Maybe that’s why it is not overly surprising that on April 16, 2005, I, Conor Grennan, American citizen, knew far more about the in-flight movie I was about to watch for the first time (Ocean’s Twelve) than about the country I was about to enter (Sri Lanka). For example, I could name at least nine actors in Ocean’s Twelve – the only people I knew for sure were in Sri Lanka were at least one Sri Lankan man in a straw hat and one elephant (if I was to believe the cover of the Lonely Planet). Perhaps this is not a surprise, when you consider that the marketing budget of Warner Brothers likely exceeds the entire GDP of Sri Lanka, let alone the budget of their tourist board. And also, I’m kind of a dumbass.

Nevertheless, I was excited, to say the least.

Whatever I might look forward to learning about Sri Lanka, it seemed that I would be learning it on my own. I was literally one of four white-skinned folks on the entire flight. Most people heading to Sri Lanka were, astonishingly enough, Sri Lankans. (This may seem self-evident, but I’d invite you to take a flight from London to a place like Bangkok, say in December, and note the ratio of tourists to Thais on that flight.)

For whatever reason, this fact made me somewhat self-conscious about being a tourist to the point where I made a feeble attempt to hide my guide book by throwing a packet of peanuts on top of it. I don’t know where this instinctive embarrassment came from – I don’t embarass easily. I am even less sure what in heaven’s name led me to believe that this furtive caching of the guide book would allow me to appear any less like an American tourist than if I had, say, taped it to my face and began barking the Pledge of Allegiance.

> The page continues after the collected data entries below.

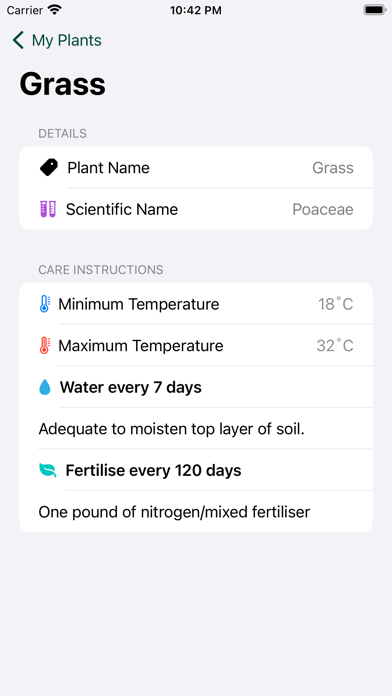Tap the Poaceae value
Viewport: 392px width, 696px height.
(323, 209)
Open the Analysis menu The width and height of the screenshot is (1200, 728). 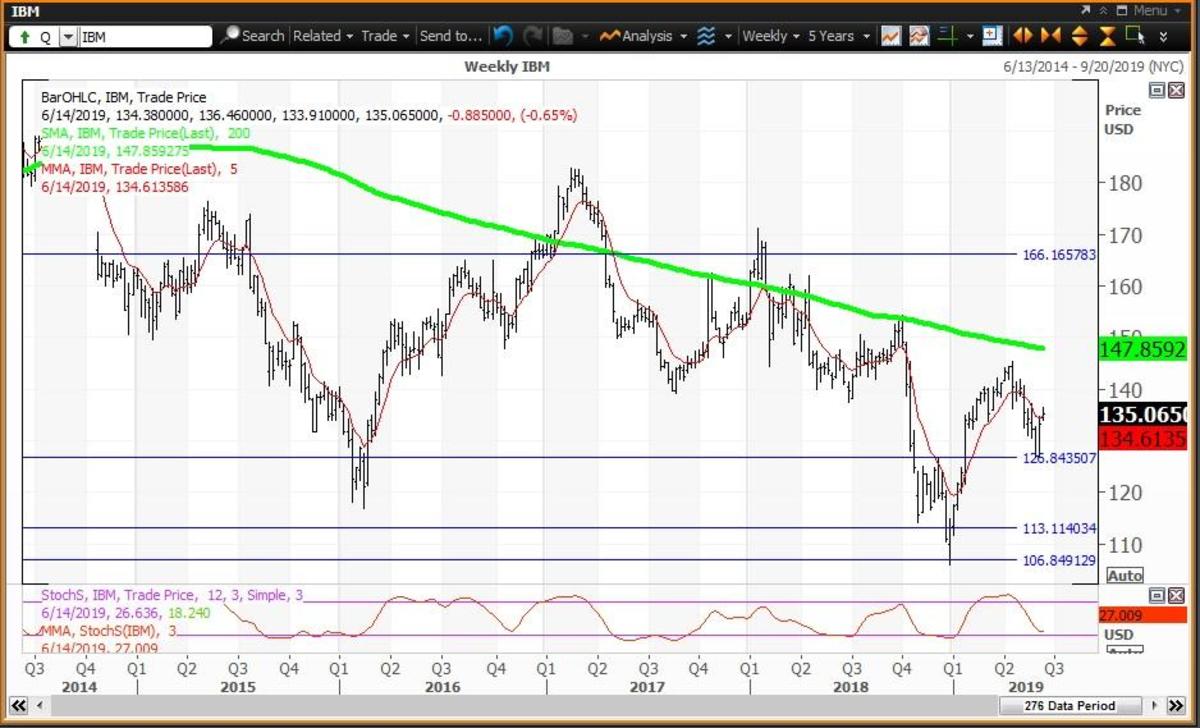coord(645,36)
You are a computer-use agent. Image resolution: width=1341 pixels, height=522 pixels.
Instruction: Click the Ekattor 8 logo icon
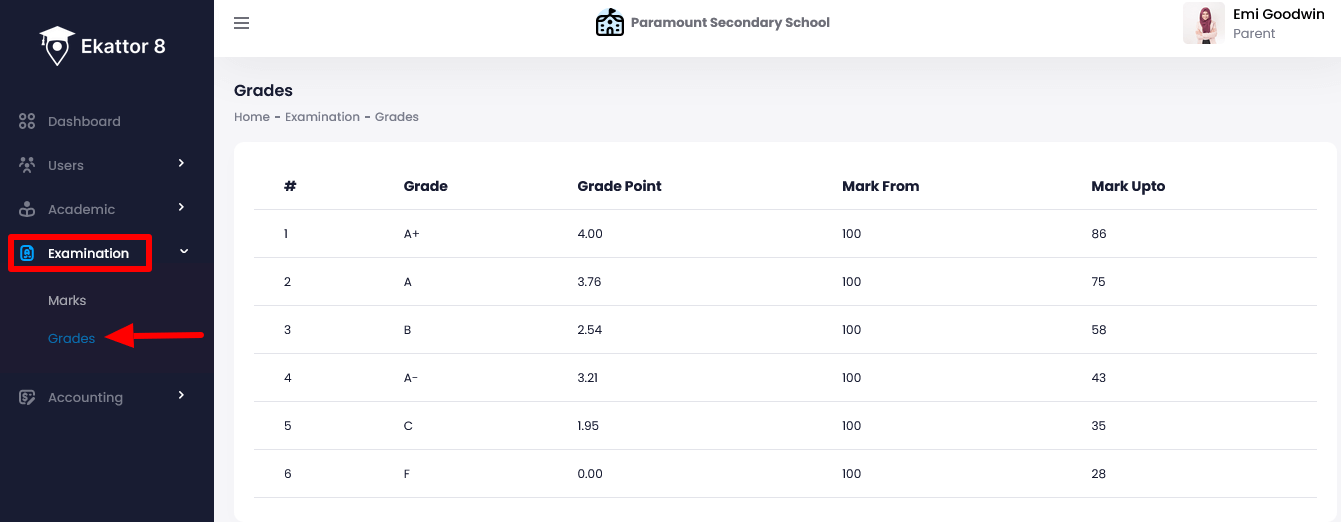pyautogui.click(x=57, y=46)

In spite of this groundless embarrassment, I found myself to be on a high (and thankfully a natural high, as you shall see shortly) about getting off the well-worn tourist route, at least for a time.
My education about Sri Lanka began on the 9.30 p.m. Cathay Pacific flight from Bangkok to Colombo. More specifically, it began when the air hostess handed me an Embarkation Card, to be filled out by all foreigners upon arrival.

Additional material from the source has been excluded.